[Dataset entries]

————

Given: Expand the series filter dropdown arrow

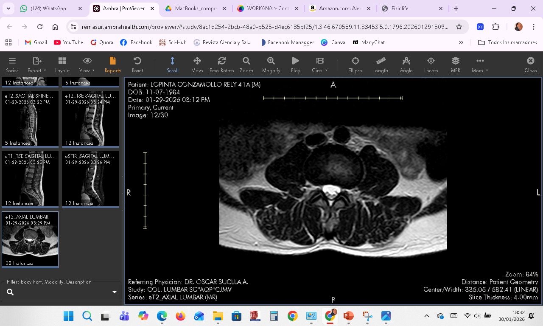Looking at the screenshot, I should click(x=114, y=292).
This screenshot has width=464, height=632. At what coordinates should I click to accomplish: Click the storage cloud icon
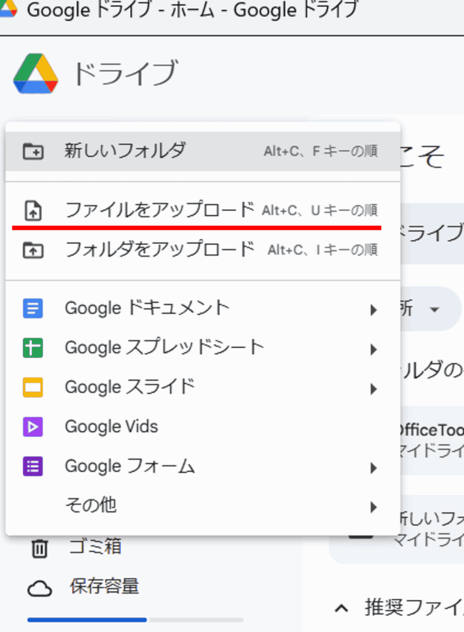coord(39,589)
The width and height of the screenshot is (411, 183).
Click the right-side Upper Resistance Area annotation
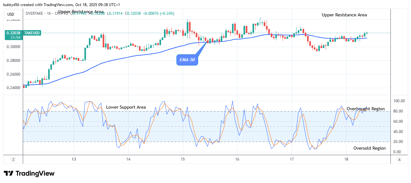click(344, 15)
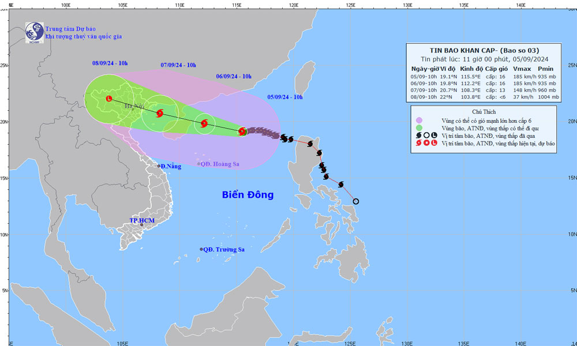Click the purple strong-wind legend swatch

[419, 121]
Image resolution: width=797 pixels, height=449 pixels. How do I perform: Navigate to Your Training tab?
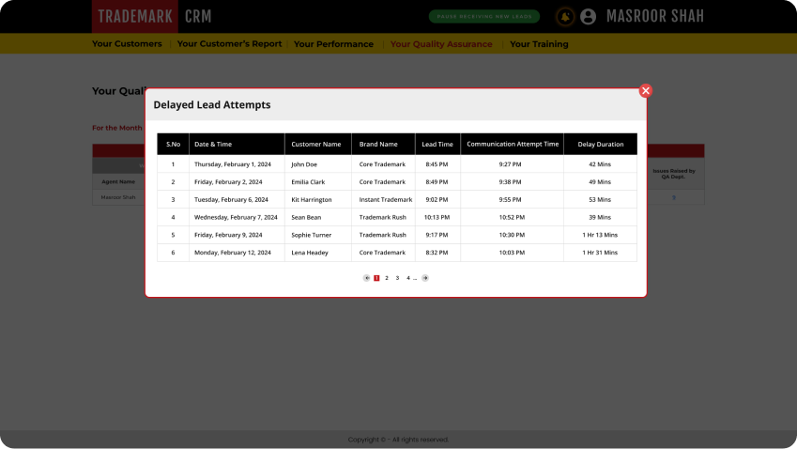pyautogui.click(x=539, y=44)
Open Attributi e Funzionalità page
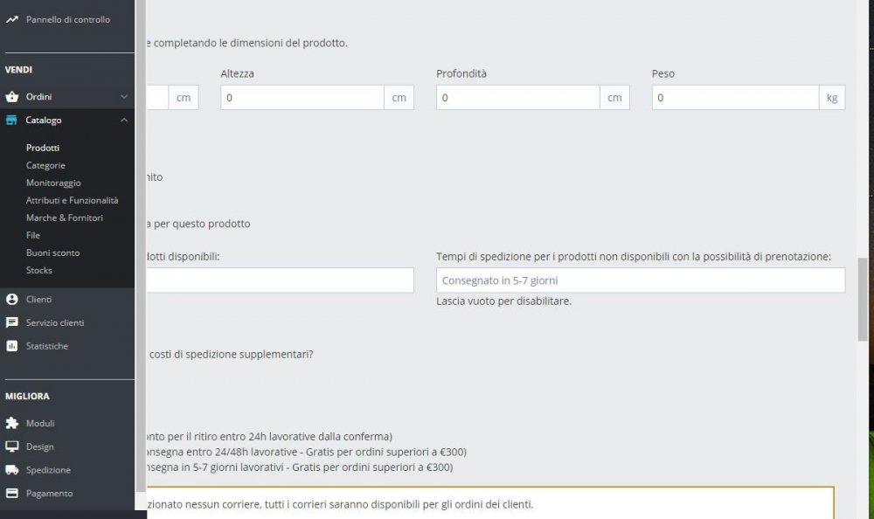Image resolution: width=874 pixels, height=519 pixels. [72, 200]
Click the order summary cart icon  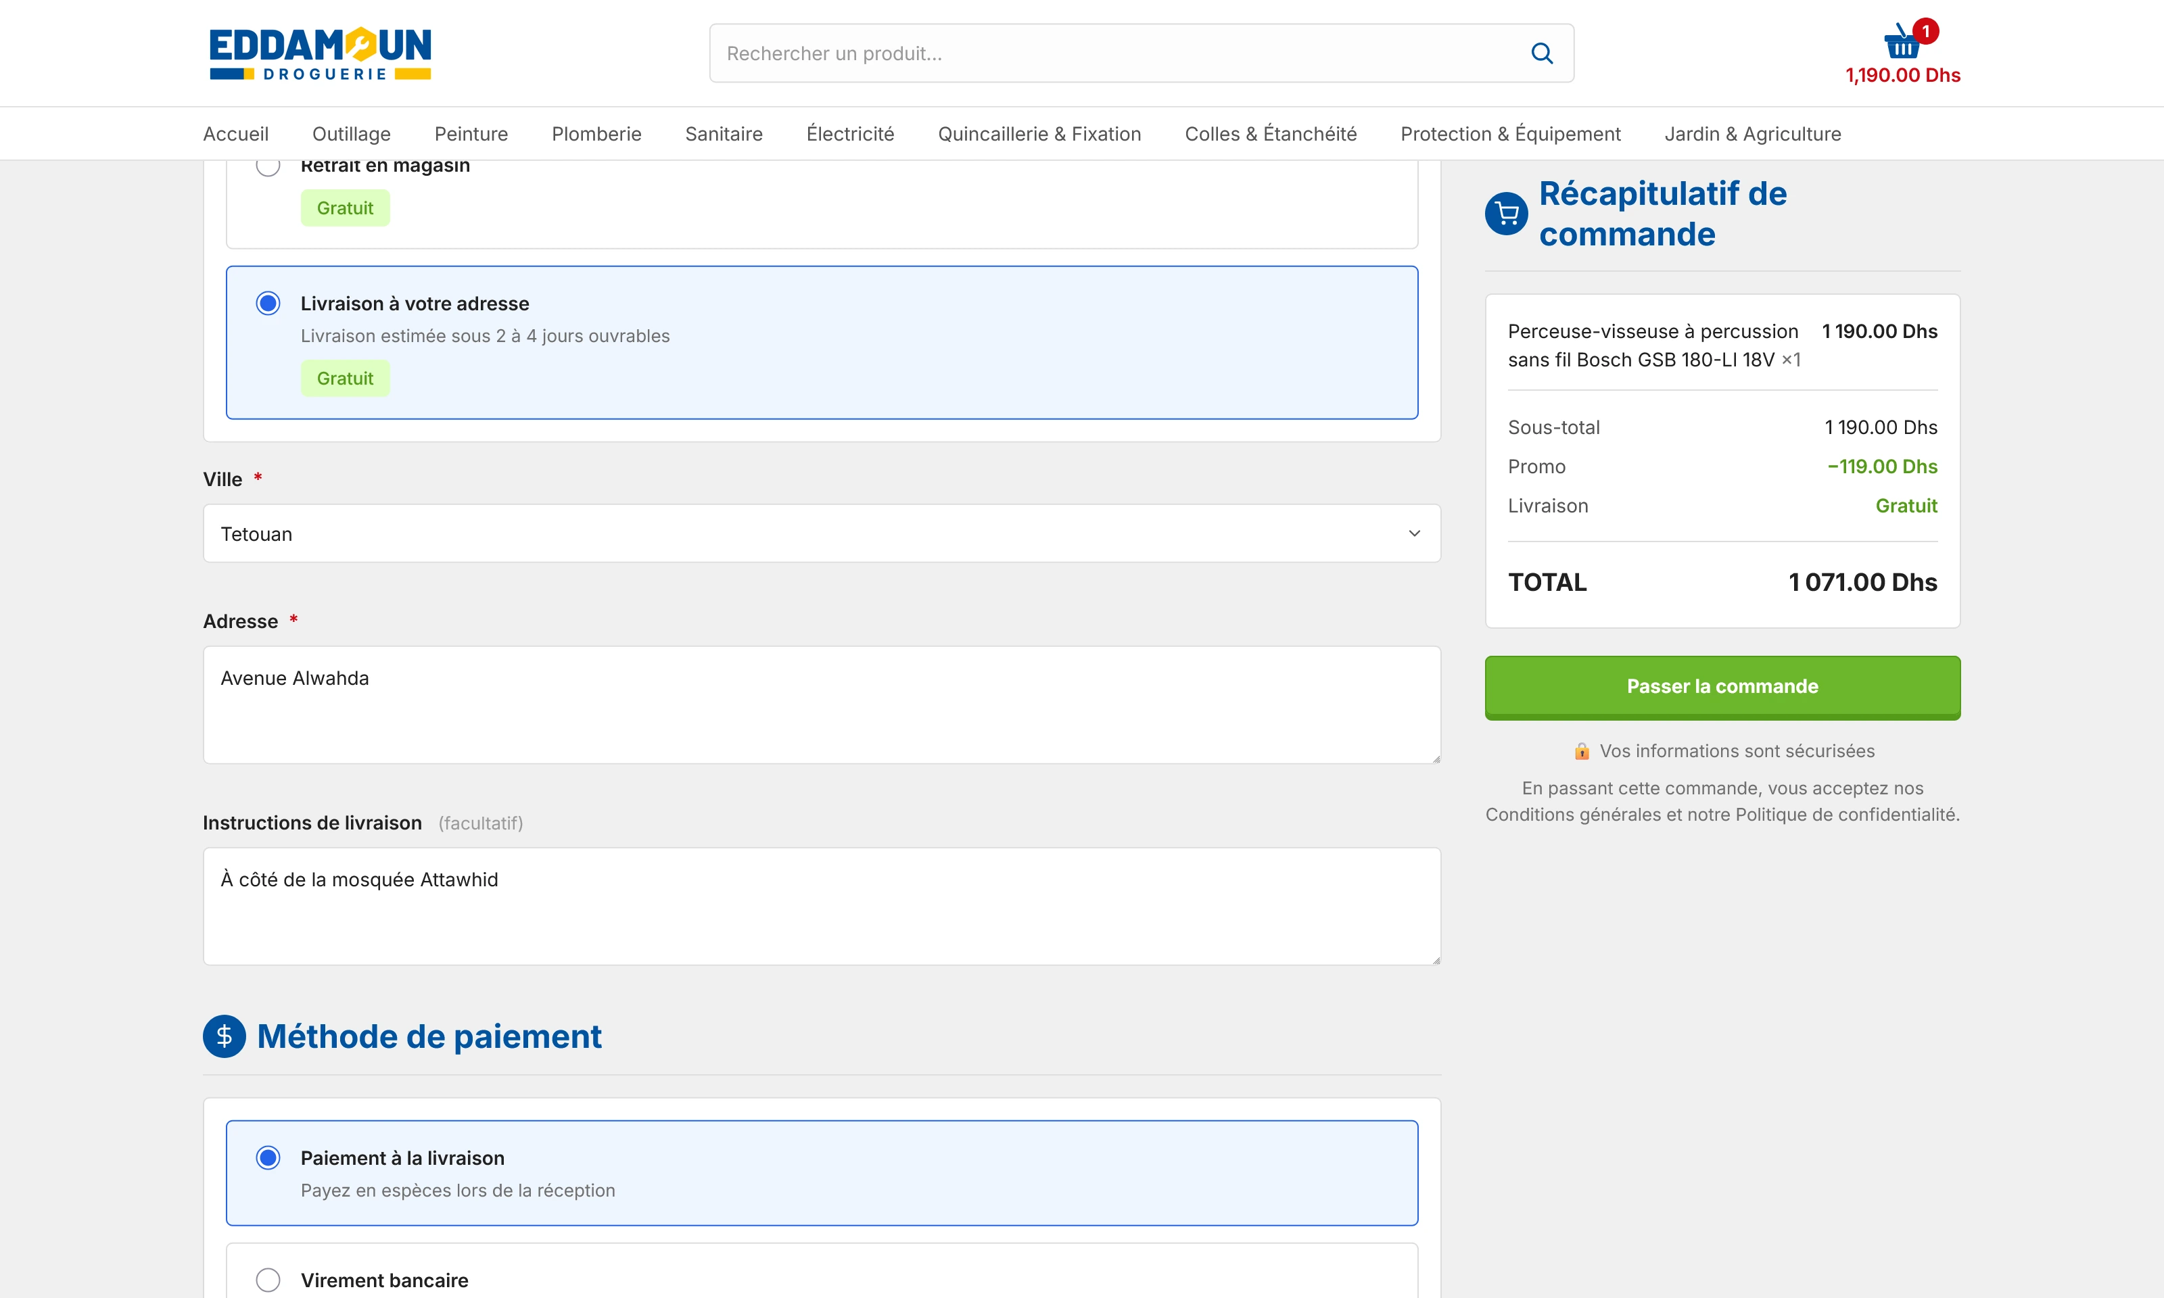[1506, 213]
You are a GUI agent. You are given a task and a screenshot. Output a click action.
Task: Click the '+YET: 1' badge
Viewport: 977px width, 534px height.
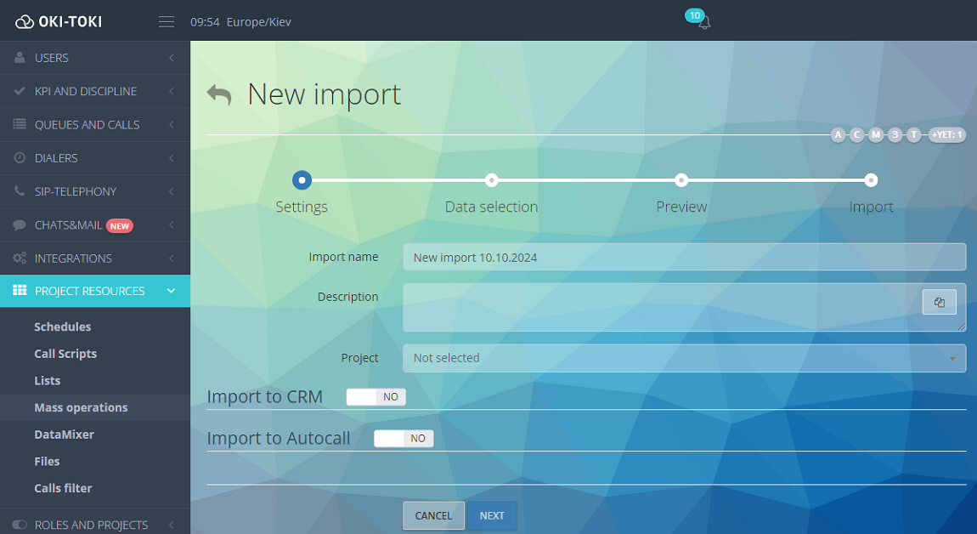(x=946, y=135)
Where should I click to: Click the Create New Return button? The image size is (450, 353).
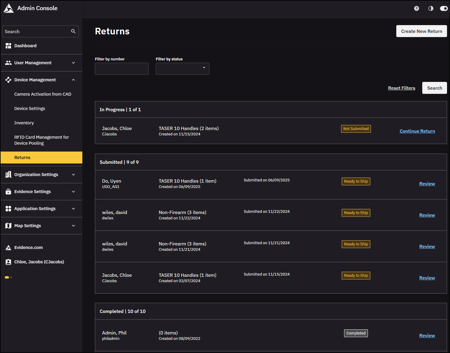(421, 31)
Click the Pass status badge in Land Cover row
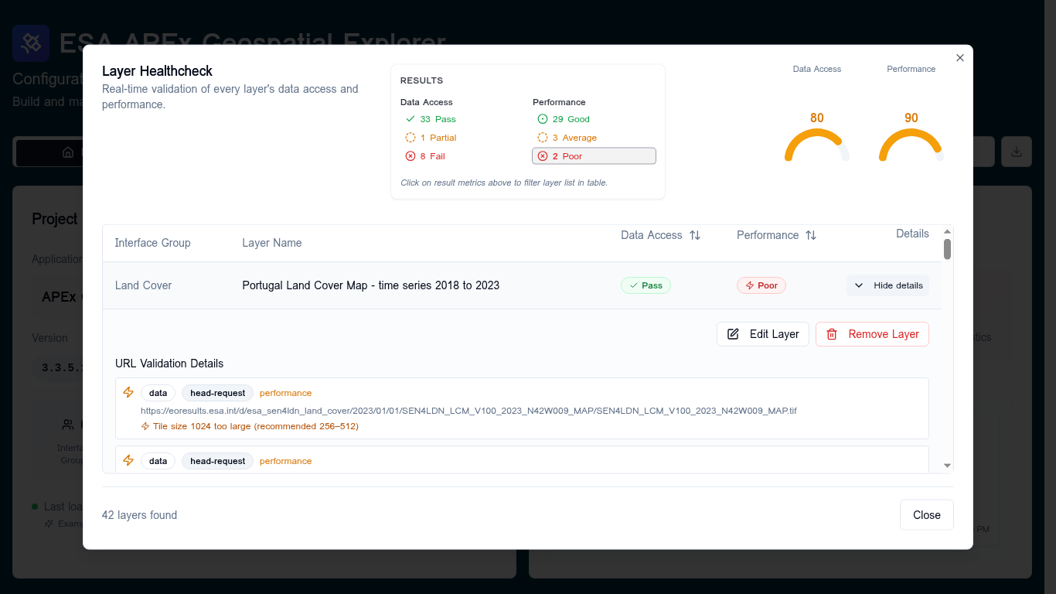 (x=646, y=285)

————

● TO DO
Print the stretch of the data from the line with "Where should I" through its last line, exactly and with both ends kept. Omit pictures.

● RESPONSE TO THIS EXERCISE
Where should I click to: Click the Create New Return button? The image size is (450, 353).
(421, 31)
Click the Pass status badge in Land Cover row
 (x=646, y=285)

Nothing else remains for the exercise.